Stuart Heritage 

‘We’ll still be watching in 50 years’: how Raymond Briggs’s The Snowman changed Christmas

When the film version of Briggs’s melancholy masterpiece was first screened in 1982, Britons clutched it to their hearts – where it has stayed ever since
  
  

The Snowman and the little boy. The snowman holds a miniature snowman
An indelible part of British culture … The Snowman. Photograph: Moviestore Collection/Alamy

Some people are so famous for so long that they become enmeshed in all our lives. Raymond Briggs, who died on Tuesday, was one of those people. Briggs illustrated his first book, Ruth Manning-Sanders’s Peter and the Piskies: Cornish Folk and Fairy Tales, 64 years ago, and quickly set about creating a string of classic books, many shot through with his trademark melancholy. Fungus the Bogeyman revelled in a quiet British mundanity; When the Wind Blows was terrifying enough to scar an entire generation emotionally, and Ethel & Ernest managed to convey the small hopes and thwarted ambitions of mid-20th century life in a way that would put to shame many important authors covering the same period.

And yet, despite this breathtaking output, The Snowman looks set to be Briggs’s defining work. First published in 1978, The Snowman was a wordless picture book that Briggs saw as a counterpoint to the murk of Fungus, something he designed as “clean, pleasant, fresh and wordless and quick”.

However, when you think of The Snowman, you probably don’t think of the book. This is because the animated TV adaptation instantly became an indelible part of British culture. The Snowman was first shown by Channel 4 on Boxing Day 1982, and was such a success that it was nominated for an Oscar. It is a testament to the power of the film that this fact – one that most animated shorts would brag about loudly – has largely been forgotten. Instead, we collectively clutched The Snowman to our hearts with such intensity that it is almost impossible to imagine life without it.
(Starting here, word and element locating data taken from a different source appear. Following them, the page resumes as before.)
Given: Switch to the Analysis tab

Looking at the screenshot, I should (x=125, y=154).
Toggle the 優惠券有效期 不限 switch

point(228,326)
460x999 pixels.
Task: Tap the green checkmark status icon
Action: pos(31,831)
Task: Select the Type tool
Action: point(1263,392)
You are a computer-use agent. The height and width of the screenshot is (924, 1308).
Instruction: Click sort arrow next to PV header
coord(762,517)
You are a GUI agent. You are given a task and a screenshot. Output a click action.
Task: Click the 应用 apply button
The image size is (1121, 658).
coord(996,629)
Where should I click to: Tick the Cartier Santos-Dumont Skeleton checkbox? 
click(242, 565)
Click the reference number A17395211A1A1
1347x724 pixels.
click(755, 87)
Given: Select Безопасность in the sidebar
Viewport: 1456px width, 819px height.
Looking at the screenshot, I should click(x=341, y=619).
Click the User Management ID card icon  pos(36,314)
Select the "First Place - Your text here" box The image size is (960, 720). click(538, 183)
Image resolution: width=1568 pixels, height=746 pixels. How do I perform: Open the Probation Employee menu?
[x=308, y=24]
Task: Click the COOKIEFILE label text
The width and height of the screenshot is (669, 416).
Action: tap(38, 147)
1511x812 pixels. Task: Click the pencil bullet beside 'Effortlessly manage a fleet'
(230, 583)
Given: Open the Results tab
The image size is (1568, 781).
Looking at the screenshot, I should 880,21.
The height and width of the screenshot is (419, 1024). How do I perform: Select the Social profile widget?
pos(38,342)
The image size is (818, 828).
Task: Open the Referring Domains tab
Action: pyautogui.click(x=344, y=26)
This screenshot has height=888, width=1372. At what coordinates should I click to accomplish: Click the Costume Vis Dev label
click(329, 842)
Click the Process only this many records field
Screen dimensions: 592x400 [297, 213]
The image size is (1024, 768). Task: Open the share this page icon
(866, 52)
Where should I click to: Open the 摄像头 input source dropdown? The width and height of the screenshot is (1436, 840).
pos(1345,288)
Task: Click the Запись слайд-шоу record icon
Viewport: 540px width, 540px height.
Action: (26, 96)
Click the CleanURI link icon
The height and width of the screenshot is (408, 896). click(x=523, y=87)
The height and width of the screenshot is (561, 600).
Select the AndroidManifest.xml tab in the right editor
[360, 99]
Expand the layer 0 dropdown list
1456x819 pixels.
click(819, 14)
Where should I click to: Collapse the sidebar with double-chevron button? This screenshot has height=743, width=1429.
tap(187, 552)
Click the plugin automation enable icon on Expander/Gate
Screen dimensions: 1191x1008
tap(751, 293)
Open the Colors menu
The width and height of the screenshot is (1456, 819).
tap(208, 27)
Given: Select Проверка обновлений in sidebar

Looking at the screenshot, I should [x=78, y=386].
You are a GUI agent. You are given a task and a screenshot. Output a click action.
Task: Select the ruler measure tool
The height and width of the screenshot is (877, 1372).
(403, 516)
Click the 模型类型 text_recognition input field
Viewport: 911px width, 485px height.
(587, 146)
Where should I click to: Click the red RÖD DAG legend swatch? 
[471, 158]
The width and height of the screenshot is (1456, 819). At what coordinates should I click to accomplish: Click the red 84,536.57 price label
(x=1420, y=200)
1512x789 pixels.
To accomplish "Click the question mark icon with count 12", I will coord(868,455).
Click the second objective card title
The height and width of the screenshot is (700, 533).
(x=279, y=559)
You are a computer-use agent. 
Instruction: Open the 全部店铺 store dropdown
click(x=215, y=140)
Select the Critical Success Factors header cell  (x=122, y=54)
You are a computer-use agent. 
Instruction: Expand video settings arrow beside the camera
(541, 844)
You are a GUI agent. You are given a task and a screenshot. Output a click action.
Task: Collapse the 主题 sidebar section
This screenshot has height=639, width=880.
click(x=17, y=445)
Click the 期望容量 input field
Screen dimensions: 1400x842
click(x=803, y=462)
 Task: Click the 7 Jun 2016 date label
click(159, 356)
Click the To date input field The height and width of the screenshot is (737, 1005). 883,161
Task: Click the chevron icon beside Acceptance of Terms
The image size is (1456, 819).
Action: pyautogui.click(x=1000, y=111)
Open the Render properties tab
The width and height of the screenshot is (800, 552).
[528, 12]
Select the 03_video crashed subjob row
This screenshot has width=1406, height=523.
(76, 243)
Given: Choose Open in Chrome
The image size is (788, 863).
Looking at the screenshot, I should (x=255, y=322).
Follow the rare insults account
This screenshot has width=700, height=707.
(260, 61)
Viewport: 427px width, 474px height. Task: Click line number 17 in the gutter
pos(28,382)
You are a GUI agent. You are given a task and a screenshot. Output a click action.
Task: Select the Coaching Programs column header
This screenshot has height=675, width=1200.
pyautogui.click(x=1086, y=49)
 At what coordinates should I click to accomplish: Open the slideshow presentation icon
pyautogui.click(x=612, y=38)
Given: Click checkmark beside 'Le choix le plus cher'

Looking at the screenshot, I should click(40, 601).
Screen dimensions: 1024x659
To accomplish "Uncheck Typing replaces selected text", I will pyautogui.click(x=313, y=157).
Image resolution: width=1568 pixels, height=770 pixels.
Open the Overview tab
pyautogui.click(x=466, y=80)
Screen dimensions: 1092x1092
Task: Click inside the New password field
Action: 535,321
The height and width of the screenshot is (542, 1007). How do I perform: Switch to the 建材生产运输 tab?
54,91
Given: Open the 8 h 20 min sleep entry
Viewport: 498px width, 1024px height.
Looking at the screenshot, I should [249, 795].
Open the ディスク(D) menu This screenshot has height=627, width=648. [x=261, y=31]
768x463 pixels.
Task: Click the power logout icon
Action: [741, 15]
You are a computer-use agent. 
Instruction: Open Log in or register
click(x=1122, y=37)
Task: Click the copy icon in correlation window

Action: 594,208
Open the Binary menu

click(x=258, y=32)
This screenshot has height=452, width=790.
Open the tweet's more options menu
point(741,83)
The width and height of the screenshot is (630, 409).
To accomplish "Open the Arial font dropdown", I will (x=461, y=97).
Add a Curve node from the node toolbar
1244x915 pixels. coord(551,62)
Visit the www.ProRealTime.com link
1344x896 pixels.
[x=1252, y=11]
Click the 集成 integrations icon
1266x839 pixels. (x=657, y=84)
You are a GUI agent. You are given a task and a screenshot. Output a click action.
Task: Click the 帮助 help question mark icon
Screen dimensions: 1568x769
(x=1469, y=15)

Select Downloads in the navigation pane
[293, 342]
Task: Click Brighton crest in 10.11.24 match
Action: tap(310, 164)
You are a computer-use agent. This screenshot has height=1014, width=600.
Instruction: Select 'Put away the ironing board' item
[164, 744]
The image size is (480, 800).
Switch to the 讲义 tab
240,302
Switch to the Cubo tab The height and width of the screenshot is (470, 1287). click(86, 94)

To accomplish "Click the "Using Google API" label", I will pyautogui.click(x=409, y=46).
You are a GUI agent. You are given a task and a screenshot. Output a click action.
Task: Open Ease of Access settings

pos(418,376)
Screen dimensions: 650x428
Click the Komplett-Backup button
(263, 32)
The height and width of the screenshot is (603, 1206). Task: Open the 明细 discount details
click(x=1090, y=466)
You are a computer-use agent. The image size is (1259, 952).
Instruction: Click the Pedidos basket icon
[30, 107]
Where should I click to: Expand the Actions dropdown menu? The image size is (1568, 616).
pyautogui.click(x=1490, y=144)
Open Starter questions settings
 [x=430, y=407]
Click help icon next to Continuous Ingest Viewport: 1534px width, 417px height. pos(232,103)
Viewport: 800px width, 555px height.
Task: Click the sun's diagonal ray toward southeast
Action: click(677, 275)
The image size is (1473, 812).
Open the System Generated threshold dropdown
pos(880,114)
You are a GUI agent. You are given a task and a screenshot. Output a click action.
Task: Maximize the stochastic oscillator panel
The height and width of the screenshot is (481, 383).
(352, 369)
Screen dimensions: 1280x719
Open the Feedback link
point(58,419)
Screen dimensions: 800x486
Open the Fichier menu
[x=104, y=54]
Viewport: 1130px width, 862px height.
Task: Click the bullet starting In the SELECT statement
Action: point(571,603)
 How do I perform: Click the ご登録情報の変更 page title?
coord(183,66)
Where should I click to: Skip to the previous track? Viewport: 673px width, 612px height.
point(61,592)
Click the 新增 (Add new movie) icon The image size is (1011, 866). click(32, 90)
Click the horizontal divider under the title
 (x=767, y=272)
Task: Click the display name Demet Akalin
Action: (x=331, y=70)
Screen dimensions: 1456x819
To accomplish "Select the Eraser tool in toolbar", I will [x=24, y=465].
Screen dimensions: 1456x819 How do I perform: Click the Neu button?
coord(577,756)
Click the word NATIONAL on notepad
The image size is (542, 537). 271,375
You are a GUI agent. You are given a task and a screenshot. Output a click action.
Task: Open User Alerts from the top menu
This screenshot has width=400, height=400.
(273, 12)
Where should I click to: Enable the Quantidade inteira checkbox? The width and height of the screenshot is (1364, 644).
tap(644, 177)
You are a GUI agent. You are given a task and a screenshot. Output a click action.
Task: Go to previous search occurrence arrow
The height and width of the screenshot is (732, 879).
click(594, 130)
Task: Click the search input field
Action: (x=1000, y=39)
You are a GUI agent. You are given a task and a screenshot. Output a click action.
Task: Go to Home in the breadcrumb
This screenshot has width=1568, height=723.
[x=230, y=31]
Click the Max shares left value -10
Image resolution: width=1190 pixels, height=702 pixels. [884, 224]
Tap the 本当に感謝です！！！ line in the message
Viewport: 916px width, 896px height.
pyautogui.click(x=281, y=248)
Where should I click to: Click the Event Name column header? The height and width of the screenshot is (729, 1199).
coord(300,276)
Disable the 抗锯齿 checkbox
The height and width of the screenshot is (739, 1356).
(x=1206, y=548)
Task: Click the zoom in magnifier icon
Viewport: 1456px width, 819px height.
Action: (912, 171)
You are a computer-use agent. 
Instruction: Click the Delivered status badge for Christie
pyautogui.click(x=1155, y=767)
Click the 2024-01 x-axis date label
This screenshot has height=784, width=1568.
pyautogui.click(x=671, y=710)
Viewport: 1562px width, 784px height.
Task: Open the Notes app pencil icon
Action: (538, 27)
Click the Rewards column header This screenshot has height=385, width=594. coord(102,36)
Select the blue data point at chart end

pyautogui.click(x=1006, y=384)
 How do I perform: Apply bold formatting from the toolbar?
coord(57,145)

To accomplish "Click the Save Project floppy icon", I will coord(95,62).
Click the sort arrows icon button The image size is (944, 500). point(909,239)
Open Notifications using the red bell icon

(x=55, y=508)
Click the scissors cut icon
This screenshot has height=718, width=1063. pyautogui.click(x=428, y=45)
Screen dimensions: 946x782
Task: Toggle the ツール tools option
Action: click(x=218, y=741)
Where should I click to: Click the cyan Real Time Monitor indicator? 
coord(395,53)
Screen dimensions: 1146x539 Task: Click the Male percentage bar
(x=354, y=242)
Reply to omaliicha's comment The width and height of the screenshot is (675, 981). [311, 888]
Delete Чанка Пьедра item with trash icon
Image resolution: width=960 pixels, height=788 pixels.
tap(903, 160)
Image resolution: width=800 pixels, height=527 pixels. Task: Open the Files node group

It’s a work of incredible beauty, hand-drawn and animated in such a way that it feels as if it could slip through your fingers at any moment. Lines blur and shapes shift. The textures of the characters’ clothes dance relentlessly. During a motorbike sequence, trees fly at the camera so quickly they become abstract. At times, it can feel hallucinogenic.

And then there is the song. Howard Blake’s Walking in the Air is a pure and weightless daydream. It’s the only point in the film where we hear a human voice, and it accompanies a spectacular sequence where a snowman and a boy fly to the north pole.

I’m old enough to remember The Snowman from the start, in the early 1980s when my mum invariably made a big deal about the family watching it together. Over the years, it became a Christmas tradition, holding steady through the weird phases when it was introduced by David Bowie and Mel Smith. And with repeated viewing comes familiarity and then, sadly, boredom. Something I’ve noticed about people my age is that The Snowman became such a part of our culture that it was easy to mock. The sincerity of Walking in the Air, especially, made it an easy target for ridicule.

Everyone comes back to it in the end, however. This is down to The Snowman’s secret weapon: the precision with which it nails the low-humming sadness of Christmas. The snowman and boy have the adventure of a lifetime but, the next morning, the snowman has melted. In the final shot, the boy stands over a mound of slush, attempting to process his grief. There’s no reassurance, no promise of a return. Everything you love will one day leave you. Merry Christmas.

This element of The Snowman gives it the unerring ability to change with you as you age. Watching it with my children now, with my mum no longer with us, The Snowman somehow means even more to me than when I was a child. This why we’ll still be watching it 50 years from now.

The Snowman changed Christmas television, too. Every year we are inundated with animated picture-book adaptations where the melancholy is ramped up. Sometimes they work (Julia Donaldson’s Stick Man, about a stick who aches with loneliness), and sometimes less so (Michael Rosen’s We’re Going on a Bear Hunt, which was overlaid with a truckload of imported faux-sincerity), but they can all be traced directly back to The Snowman.

We might be in the grip of a scorching hot August, but don’t be surprised if Channel 4 screens The Snowman in the next few days to commemorate all of Raymond Briggs’s remarkable achievements. And don’t be surprised if a ton of people watch it.